▸ THE INPUT:

++++

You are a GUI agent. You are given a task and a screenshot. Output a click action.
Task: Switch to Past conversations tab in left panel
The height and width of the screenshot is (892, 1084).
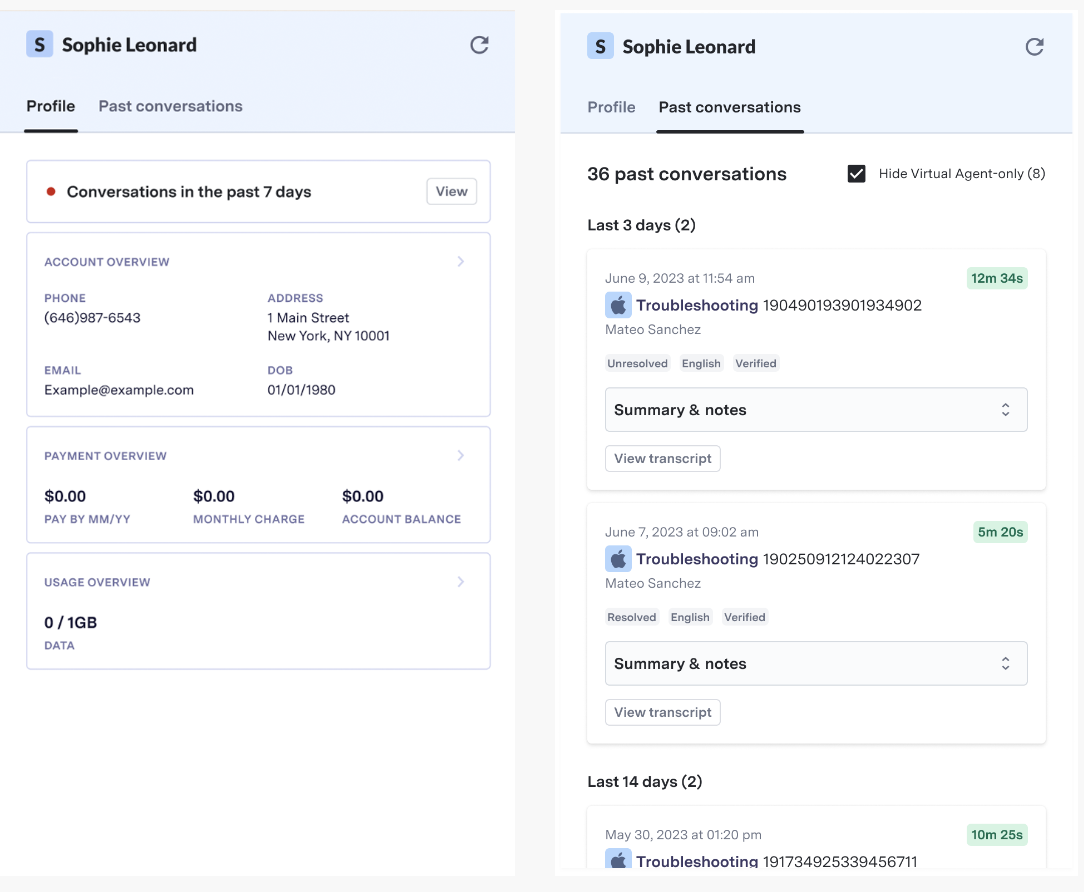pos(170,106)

++++

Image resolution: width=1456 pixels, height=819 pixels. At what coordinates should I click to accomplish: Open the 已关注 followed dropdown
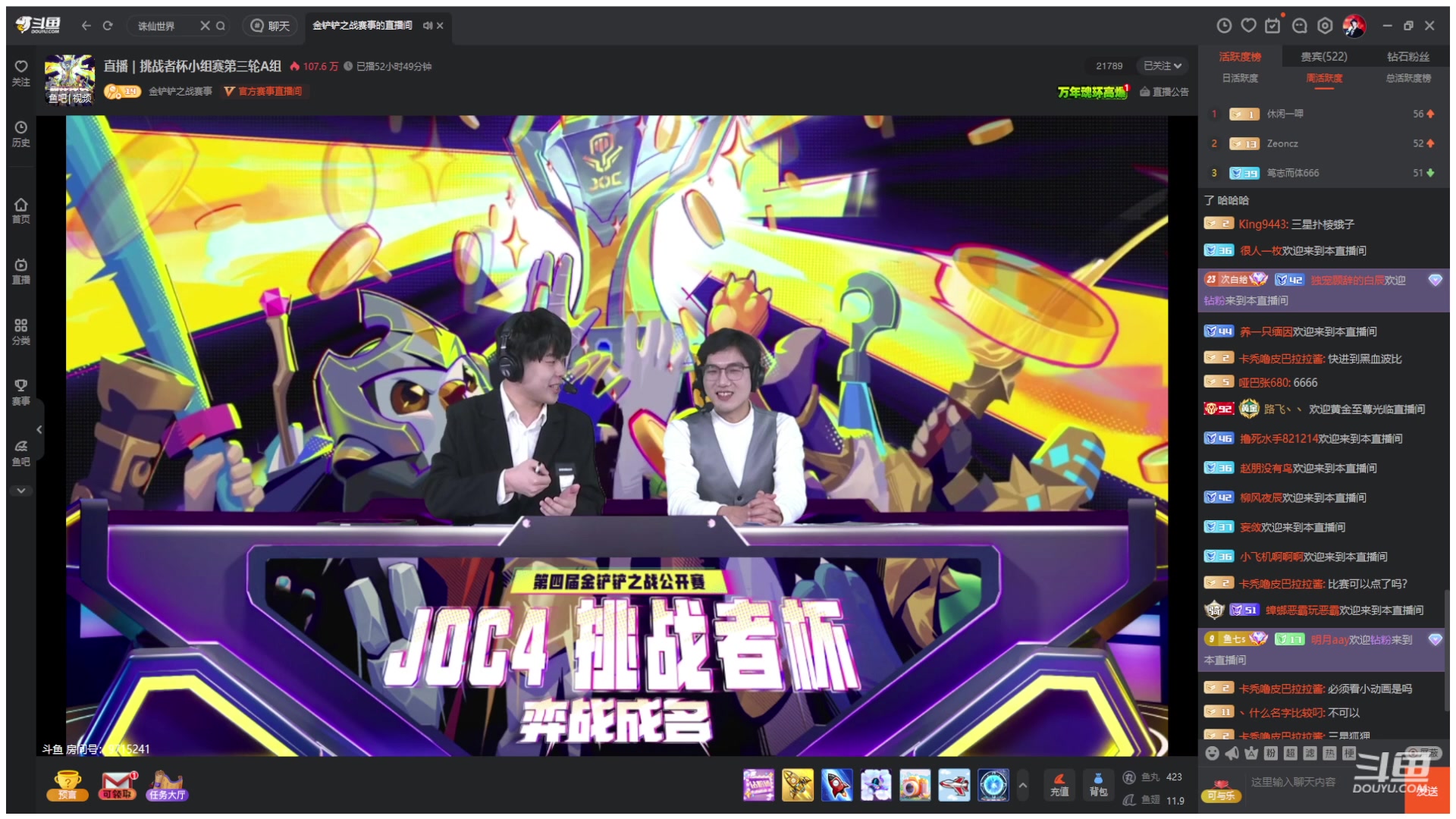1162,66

++++

▸ WHAT TO WORK ON: Set down the lines again word for word, beginning with the line that contains "You are a GUI" and continuing through the line that contains "pos(170,106)", leaving out the pictures.

▸ OUTPUT OF THE EXERCISE:
You are a GUI agent. You are given a task and a screenshot. Output a click action.
Task: Switch to Past conversations tab in left panel
The height and width of the screenshot is (892, 1084).
pos(170,106)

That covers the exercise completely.